In Sachen Trainer für die neue Saison scheint Aspach recht weit zu sein. „Ende dieser Woche wollen wir Klarheit haben“, kündigt Sportdirektor Joannis Koukoutrigas an. Er nennt zwar keine Namen, aber es ist kein großes Geheimnis, dass Hans-Jürgen Boysen und Markus Lang die Wunschkandidaten sind. Zumal der Sportdirektor sagt: „Der künftige Cheftrainer soll aus dem eigenen Verein kommen.“ Heißt, dass Boysen und Lang, ursprünglich U-19-Trainer, in der jetzigen Konstellation weitermachen, oder einer der zwei sich als Chef einen neuen Co-Trainer sucht. Wobei klar ist, dass Markus Lang wegen der fehlenden Lizenz in Liga drei zumindest offiziell nicht der Cheftrainer sein darf. In der Regionalliga würde das gehen.

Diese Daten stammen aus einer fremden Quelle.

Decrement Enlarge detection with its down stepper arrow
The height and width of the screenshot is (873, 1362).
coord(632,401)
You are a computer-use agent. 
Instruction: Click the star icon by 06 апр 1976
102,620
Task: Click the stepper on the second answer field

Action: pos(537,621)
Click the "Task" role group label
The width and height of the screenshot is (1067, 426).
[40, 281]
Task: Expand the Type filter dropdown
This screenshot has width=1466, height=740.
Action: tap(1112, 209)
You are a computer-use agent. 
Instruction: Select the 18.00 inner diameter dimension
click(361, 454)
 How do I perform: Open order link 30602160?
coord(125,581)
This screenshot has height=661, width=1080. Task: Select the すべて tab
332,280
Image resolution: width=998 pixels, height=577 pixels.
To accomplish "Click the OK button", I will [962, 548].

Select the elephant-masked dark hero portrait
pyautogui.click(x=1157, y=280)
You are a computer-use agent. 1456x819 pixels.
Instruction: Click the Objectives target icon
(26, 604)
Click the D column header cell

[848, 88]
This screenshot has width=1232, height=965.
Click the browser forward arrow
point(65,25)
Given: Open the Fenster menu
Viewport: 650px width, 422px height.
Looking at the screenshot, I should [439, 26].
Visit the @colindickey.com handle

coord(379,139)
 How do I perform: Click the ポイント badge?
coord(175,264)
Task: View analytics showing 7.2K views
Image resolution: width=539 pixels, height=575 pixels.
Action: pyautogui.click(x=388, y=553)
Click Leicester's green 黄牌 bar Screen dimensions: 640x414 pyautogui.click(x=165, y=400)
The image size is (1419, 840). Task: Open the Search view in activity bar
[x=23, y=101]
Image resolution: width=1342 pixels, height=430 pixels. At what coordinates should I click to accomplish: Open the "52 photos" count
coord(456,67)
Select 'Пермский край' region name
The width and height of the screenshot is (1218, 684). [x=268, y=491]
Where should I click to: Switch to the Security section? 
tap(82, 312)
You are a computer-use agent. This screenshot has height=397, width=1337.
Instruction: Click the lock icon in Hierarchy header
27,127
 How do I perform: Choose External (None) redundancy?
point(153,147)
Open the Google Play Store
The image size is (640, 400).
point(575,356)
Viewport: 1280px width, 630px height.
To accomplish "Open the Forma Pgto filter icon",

Für Boysen und Lang spricht, dass sie die SG-Elf stabilisiert haben. In den acht Partien unter ihrer Leitung sammelte die SG 11 der gerade mal 29 Zähler, die der Vorletzte nach den bisherigen 33 Saisonspielen aufweist. Koukoutrigas macht kein Hehl daraus, dass er mit der Arbeit des Duos absolut zufrieden ist: „Die Leistungen der Mannschaft passen. Die Jungs sind hungrig und willig.“

Momentan umfasst Aspachs Kader 29 Spieler, darunter sind drei Torhüter. Mit Schlussmann Constantin Frommann (SC Freiburg), Verteidiger Marin Sverko (FSV Mainz 05), Mittelfeldspieler Kamer Krasniqi (BSV Rehden, Regionalliga Nord) und Eric Hottmann (VfB Stuttgart) zählen vier Leihspieler zum Aufgebot. „Sie gehen nach der Runde zunächst einmal alle zu ihren Stammvereinen zurück“, erklärt Koukoutrigas, lässt aber durchblicken, dass er den einen oder anderen gerne weiterhin in Aspach sehen würde. Bei Hottmann ist schon klar, dass er weg ist.

Bis auf den 18-jährigen Torwart David Nreca-Bisinger und A-Jugend-Stürmer Flavio Santoro hat kein Aspacher einen für die Regionalliga gültigen Kontrakt. Einen Vertrag für die Dritte Liga haben neben den zwei Talenten noch Torwart Maximilian Reule, die Verteidiger Julian Leist, Dennis Slamar, Niklas Sommer, Jonas Behounek und Ken Gipson, die Mittelfeldspieler Charmaine Häusl, Nico Jüllich, Panagiotis Vlachodimos und Onur Ünlücifci sowie Angreifer Orrin McKinze Gaines.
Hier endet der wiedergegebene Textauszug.